Topkapı Palace museum premises to expand fivefold
The museum premises of Istanbul’s Topkapı Palace, which was the home of Ottoman sultan for hundreds of years, will expand fivefold once the ongoing comprehensive restoration project is completed.
The museum premises, which currently cover a space of 80,000 square meters, will thereby span 400,000 square meters, Demirören News Agency reported on Aug. 23.
One of the officials responsible for the execution of the restoration works informed the agency of the ongoing project and said they were making sure the renovations were being undertaken based on “scientific” expertise.
“These works have a scientific characteristic and are conducted with a big team. We are running the works here through serious planning and serious strategies. Some of the works are done only when the palace is closed, as we try not to prevent visitors’ entry,” said the head of the Istanbul Directorate of Surveying and Monuments Dr. Olcay Aydemir.
“What in fact prolongs the [restoration] process is the planning of the documentation of what we come across during the restoration, their exhibition, and when they are viewed by visitors. Nothing has been done by chance during the palace’s construction, so none of the planning, protection, exhibition and introduction works undertaken are by chance during the restoration,” Aydemir told the agency.
It is possible to see restoration works almost everywhere in Topkapı Palace. The walls, 15 different sections in the seraglio, structures in the former military area, Small Room and Pantry Ward, Library of Ahmed III, Treasury Department, Seferli Ward and former Teşvikiye and Gülhane hospitals are among the places that have been undergoing restoration.
In the past, only simple maintenance was done on the palace, but now, with the greatest renovation work of its history, scientific restitution and restoration projects are being implemented.
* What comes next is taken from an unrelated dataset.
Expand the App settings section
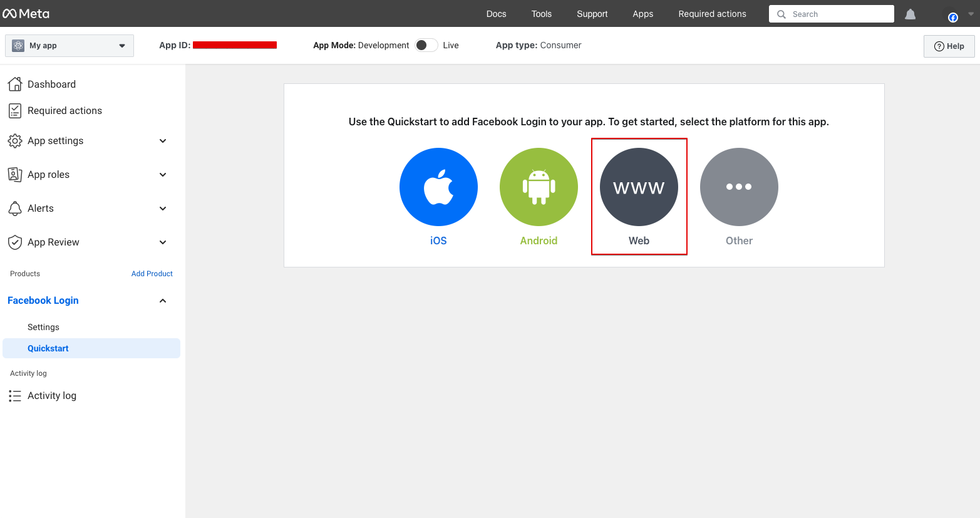Screen dimensions: 980x518 163,141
There is a different restoration team for every section. The teams are made up of archaeologists, art historians, geologists and others. There is also a museum official who inspects the debris from the works. According to officials, even a single stone cannot be thrown away without being checked.
“In every place we touch here, we see layers and traces that are centuries old. And this is a factor that directly affects the restoration process. We are running the works here by protecting these historical traces. There is a considerable amount of knowledge accumulation in the palace structures. It is a very honoring feeling to read these knowledge,” Aydemir said.
The Topkapı Palace, which overlooks the confluence of the Bosphorus and the Marmara Sea, was one of the major residences of the Ottoman sultans for almost 400 years (1465-1856) during the empire’s 624-year history.
It now serves as a museum and a major tourist attraction, containing a number of important relics of the Muslim world.